** TASK DETAILS **
Output all of the material once more, so that every line matches the original exactly.

** EXTRACTED RECORDS **

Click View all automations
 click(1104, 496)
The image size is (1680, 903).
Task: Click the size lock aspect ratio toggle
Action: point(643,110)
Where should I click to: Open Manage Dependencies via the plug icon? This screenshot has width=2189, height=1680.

** WRITTEN REPLY **
Click View all automations
 click(1104, 496)
The image size is (1680, 903).
Task: Click the size lock aspect ratio toggle
Action: point(643,110)
Where should I click to: Open Manage Dependencies via the plug icon? This screenshot has width=2189, height=1680.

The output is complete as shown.